The current efforts towards building high quality photodetectors are thinned absorbers as discussed before. Lowering the bulk dimensions, particularly the depth, reduce dark current and hence noise. This trend then naturally leads to the exploration of low dimensionality of the material for better detectivity. It should be noted that quantum dots as controlled 0-D materials are popular in photovoltaics and some recent works in IR detectors as well, primarily because of precision in control of detection spectra. Quantum dots are also popular in quantum photonics as coherent photon sources and single spin state storage, and also as detectors of high-frequency shot noise by exploiting transport characteristics in such systems which make them particularly sensitive as detectors. We briefly discuss some of the transport signatures of interest that emerge from low dimensionality.

7.1 Sub-bands and conductance quantum

Confinement in dimensions quantize the corresponding momenta, i.e. the number of “wave modes” of the electrons, similar to confinement of EM waves in waveguides. This can be seen in the intermediate dimension pictures and their corresponding density of states show in Figure 3. As discussed before, a 1-D to 2-D transition shows the signatures of multiple “1-D” density of states pieces coming together to form the 2-D density of states. This can have profound effect on the transport signatures. These discrete transverse modes are activated as a Fermi level crosses through them on the application of an external voltage and the famous “staircase” transmission structure was observed [22] by von Klitzing as integer quantum Hall effect, giving rise to the notion of conductance quantum for each ballistic transmission mode. These signatures can determine the overall current voltage characteristics of a detector structure, which should be considered when a detector structure is designed. These include negative differential resistance or NDR effect, as seen in resonant tunneling diodes. It should be noted that there are further signatures of fractional quantum Hall effects which again arise in ultraclean superlattices at cryogenic temperatures due to topological nature of such Hamiltonians. These states, in particular 2/5 fraction are of great interest for topological quantum computing [23]. It remains to be seen how these two fields can intersect technologically in a meaningful way.
--------------------------------------------------
### [Stated problem A]
Render the records from the line containing "The height and" through the line containing "to the Yearly" as a numbered list, skipping blank lines and leaving out the pictures.

### [Stored records]
--------------------------------------------------
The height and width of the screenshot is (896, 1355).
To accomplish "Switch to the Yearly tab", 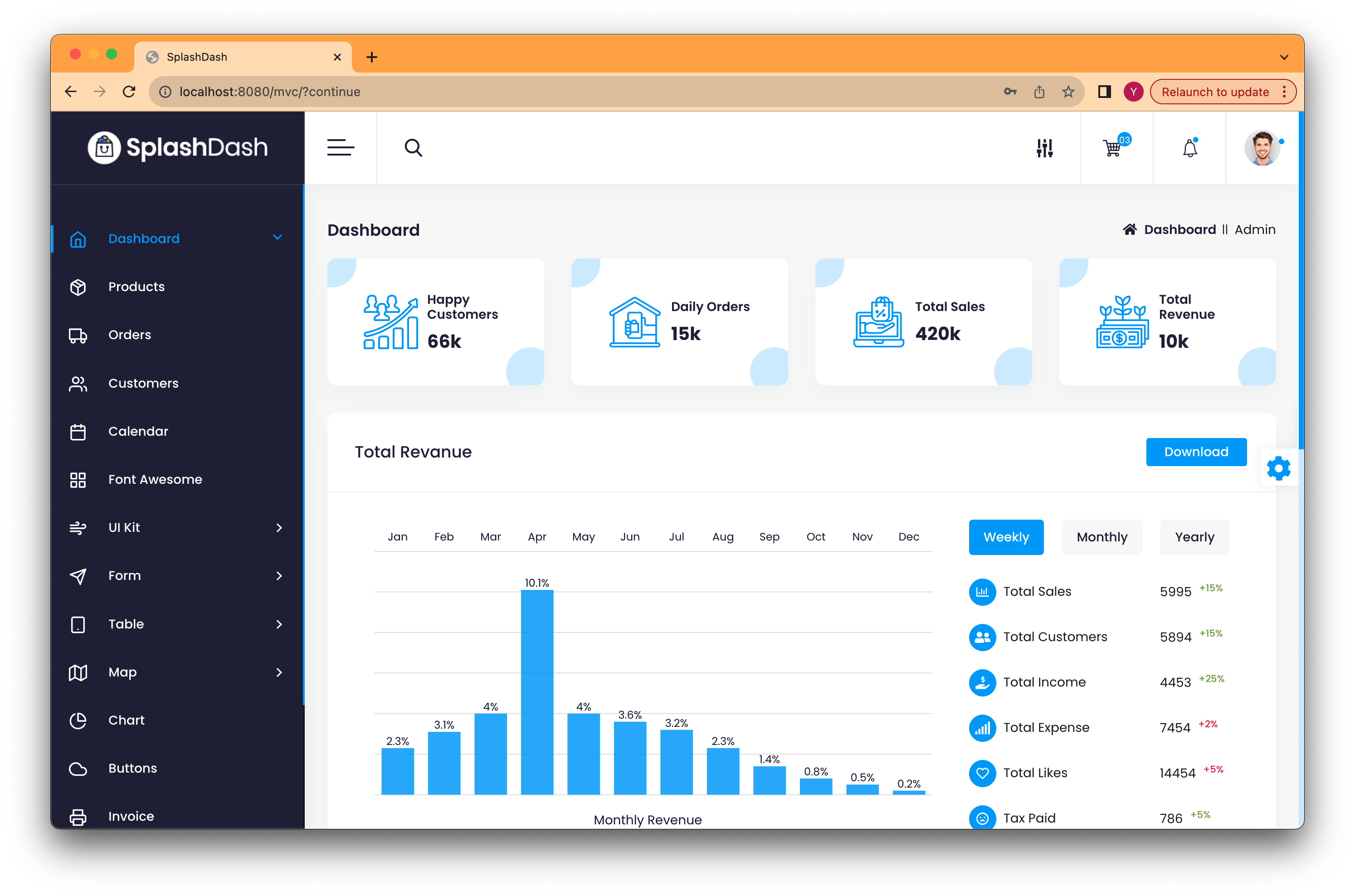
--------------------------------------------------
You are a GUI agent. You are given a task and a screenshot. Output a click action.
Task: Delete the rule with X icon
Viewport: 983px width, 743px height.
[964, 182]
--------------------------------------------------
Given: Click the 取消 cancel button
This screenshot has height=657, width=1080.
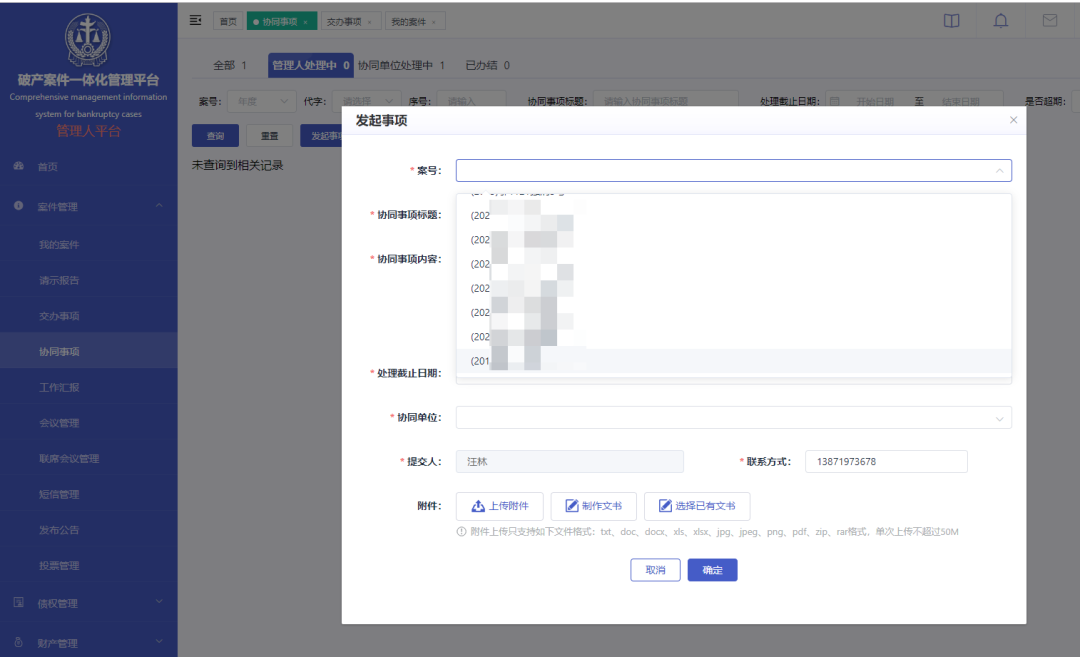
--------------------------------------------------
### [Stated problem B]
From the passage on low-dimensional photodetectors, return word for word the stretch from "The current efforts" through "from low dimensionality.".

### [Written answer A]
1. The height and width of the screenshot is (896, 1355).
2. To accomplish "Switch to the Yearly tab", 

### [Written answer B]
The current efforts towards building high quality photodetectors are thinned absorbers as discussed before. Lowering the bulk dimensions, particularly the depth, reduce dark current and hence noise. This trend then naturally leads to the exploration of low dimensionality of the material for better detectivity. It should be noted that quantum dots as controlled 0-D materials are popular in photovoltaics and some recent works in IR detectors as well, primarily because of precision in control of detection spectra. Quantum dots are also popular in quantum photonics as coherent photon sources and single spin state storage, and also as detectors of high-frequency shot noise by exploiting transport characteristics in such systems which make them particularly sensitive as detectors. We briefly discuss some of the transport signatures of interest that emerge from low dimensionality.